Marie Lecocq et Janusz Groth - 2011-05-09
Northeast of Ho Chi Minh City and far from its frenzied lifestyle, the high plateaus where Vietnam’s coffee and tea are grown have not yet been overrun by the influx of tourists.
It trickles through an aluminium filter drop by drop. Light years from the cafés of Rome or Paris where it takes longer to order an espresso than to drink it, Vietnamese coffee takes its sweet time as it drips into little glass cups. The result is so intense that even an Italian might find it a bit too strong. Here, coffee is taken den (black with sugar), sua (with condensed milk) or da (iced - the favourite); or even a blend of all three! Whichever it is, this nectar with strong overtones of chocolate and vanilla is best savoured slowly.
The story of Vietnam and coffee was written beginning in the 19C on the majestic high plateaus of the centre. The cultivation of Robusta coffee was introduced by the French colonists of the era; Vietnam is now the world’s number one producer of this black gold. Reminiscent of jasmine, the delicious fragrance of flowering coffee shrubs follows the visitor along each stage of an unforgettable journey. And at every halt, Vietnam’s best teas are served with meals, offered freely like water.
Between the coffee plantations, pepper farms, jungles and natural waterfalls, there is a succession of small cities and villages. As expected in a socialist republic, the outskirts of the high plateau towns are often Soviet-inspired. But further towards the interior, there might be a splendid wooden church, such as that of Kontum. Or perhaps an enormous market like at Buon Ma Thuot, where colourful grains and spices are displayed with spare parts of American military engines on one side and traditional fabrics and clothing on the other. In the small cafés of Dalat, French pop music and Laughing Cow cheese are retro reminders of France’s cultural influence. With coconut trees bordering its rice paddies, Lak Lake, located on a plateau surrounded by low mountains, is another enchanting sight. And, as always, there is a remarkable diversity of flora and fauna.
Vietnam on a plateau
This is a unique region in a country which has only been open to tourism for twenty years or so. Doused with Agent Orange and traumatised by conflict, its different ethnic groups - many of which are Catholic - have tried to go ‘back to normal’ now that the tragic events of war are behind them. While the high plateaus attract fewer tourists than the enchanting Mekong Delta or the stunning mountains of the north, the highlands offer a very different and more genuine image of Vietnam, even if here and there inhabitants have begun playing the ‘colourful ethnic’ card to the detriment of authenticity. Still a sensitive subject here, the minority populations of the high plateaus have the potential to attract great crowds of tourists.

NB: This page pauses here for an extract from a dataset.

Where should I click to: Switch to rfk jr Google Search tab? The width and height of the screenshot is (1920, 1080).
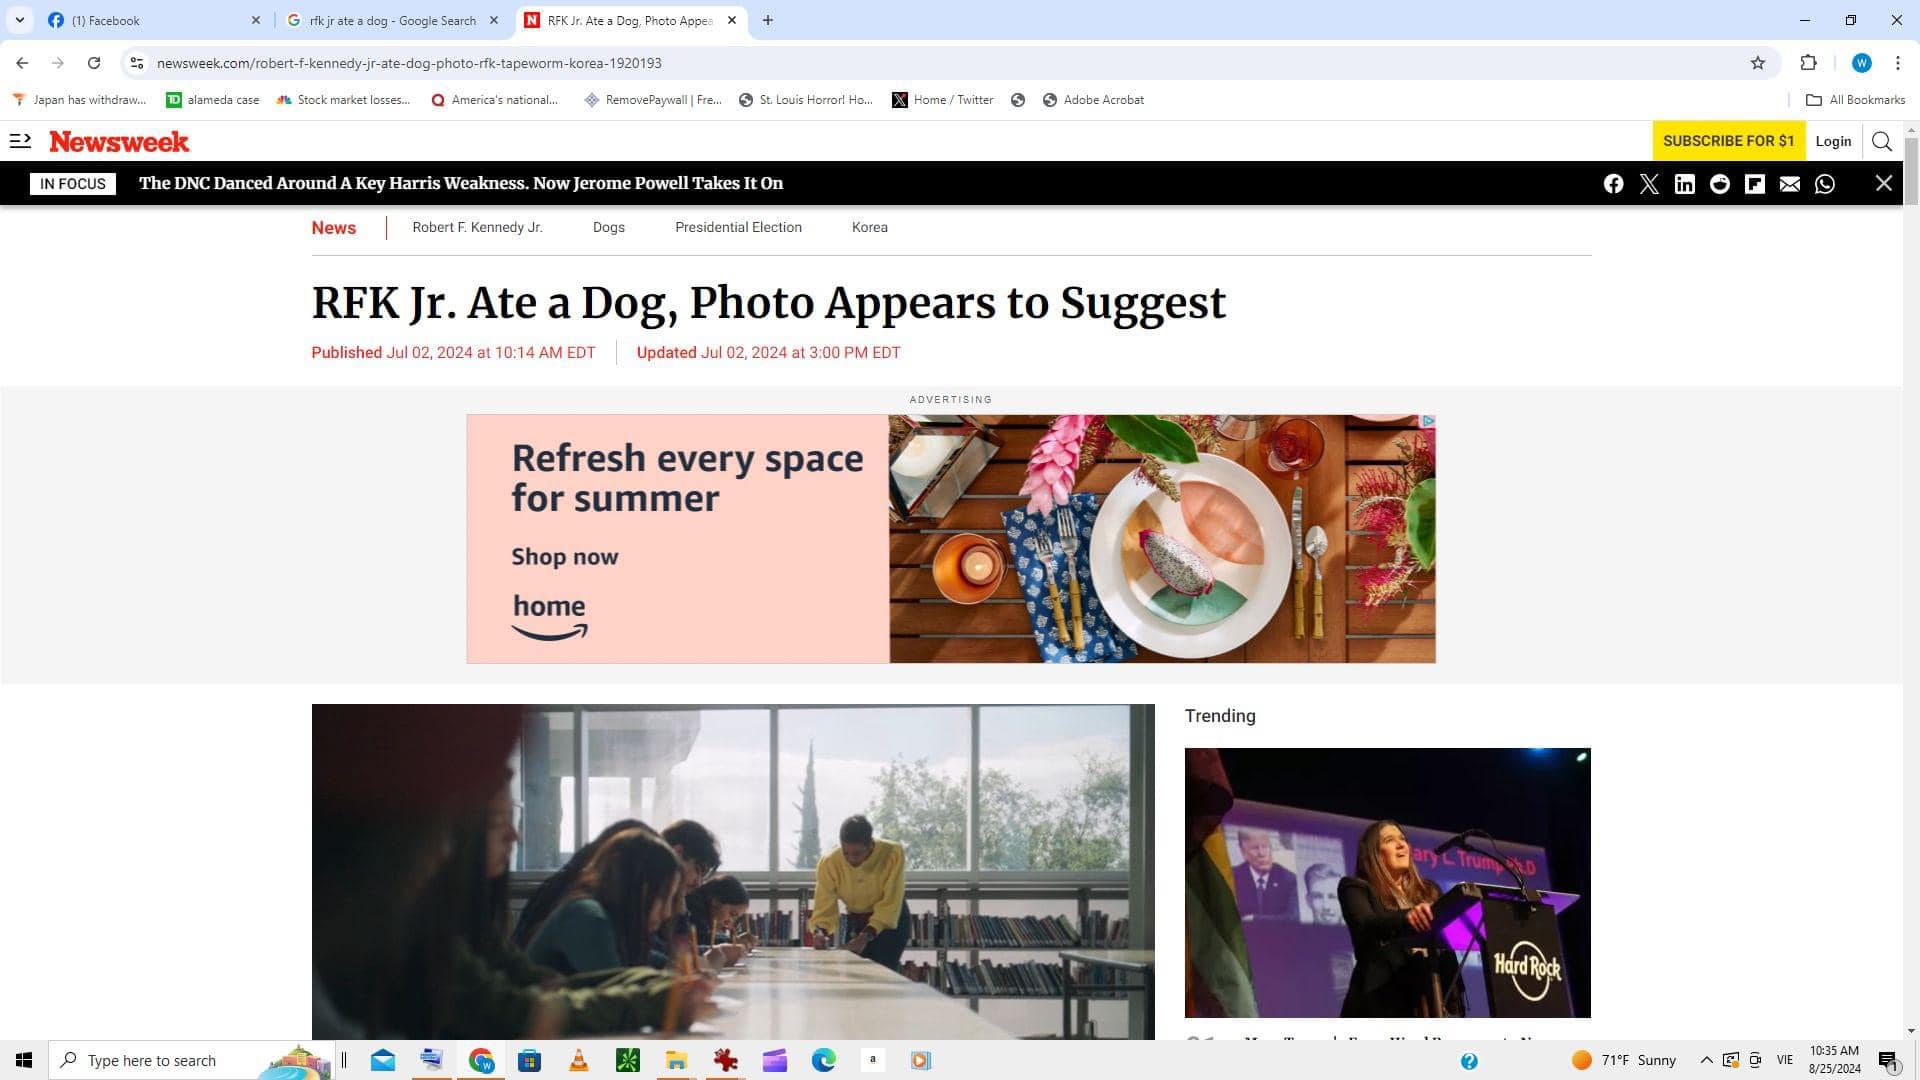[x=392, y=20]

This could be a windfall for the authorities, as in theory, at least, foreigners are not permitted to own their own means of transport (e.g. to buy used cars or bikes) and it is difficult for them to obtain driving permits. But in fact, the police are surprisingly indulgent with maverick drivers. In Ho Chi Minh City and Hanoi there is a lively trade in smaller used motorcycles. And fortunately, for those who would rather not spend their holiday in a Vietnamese coach, there are alternative modes of transport that are perfectly legal.

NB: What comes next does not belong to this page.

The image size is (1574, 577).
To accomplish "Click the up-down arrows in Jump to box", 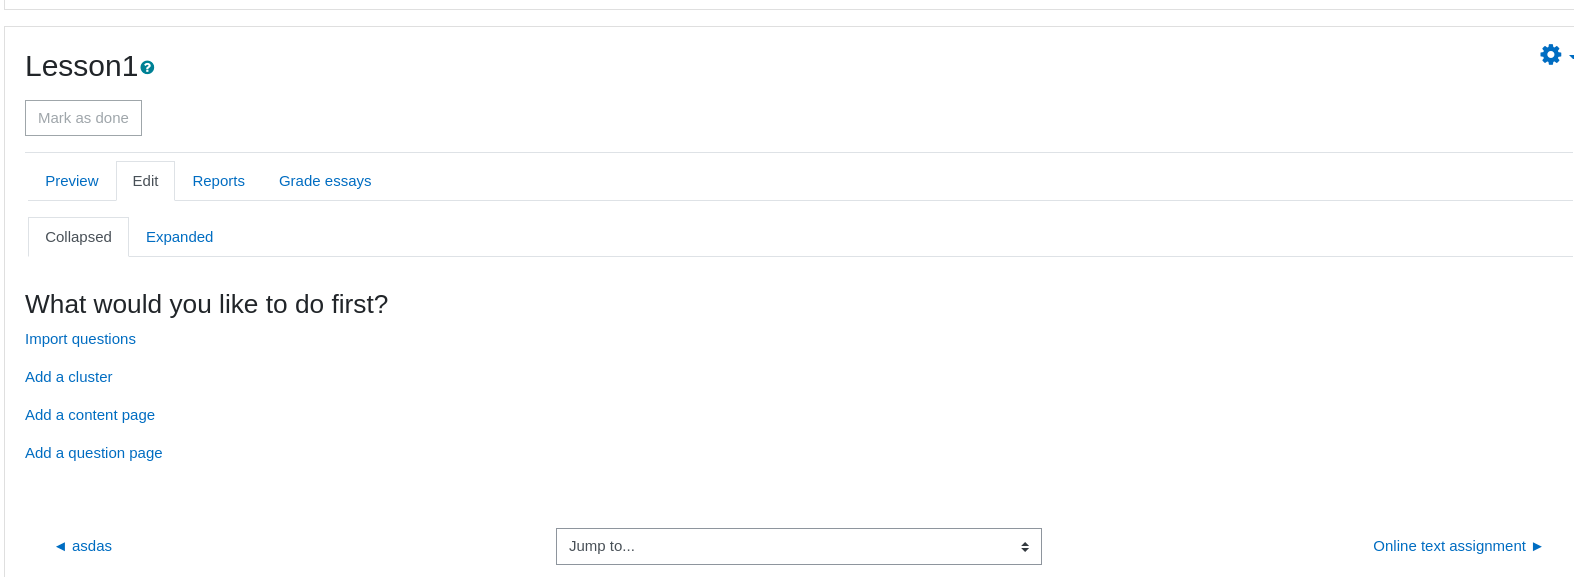I will click(x=1025, y=547).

One guide, two riders, one seat
Dalat, the green belt of the highlands, is where you will find large numbers of the tour guides called easy riders. We couldn’t really say who invented this efficient system where a two-wheeler is hired with a guide, but it seems to have begun in the 1990s. Recognizable thanks to their sleeveless blue jackets, there are easy riders at every street corner, all eager for your business. This is one of the best ways to discover the region, either at the handlebars of the motorcycle you’ve hired - recommended for expert bikers only - or as a passenger riding shotgun behind your guide. The goal, naturally, is to be able to access places that are off the classic tourist map. In addition, to visit some villages you need to be accompanied by a state-certified guide and to pay an entry fee at the local police station. Having a friendly helper can make such formalities much easier. In any case, this is a journey for adventure-loving travellers!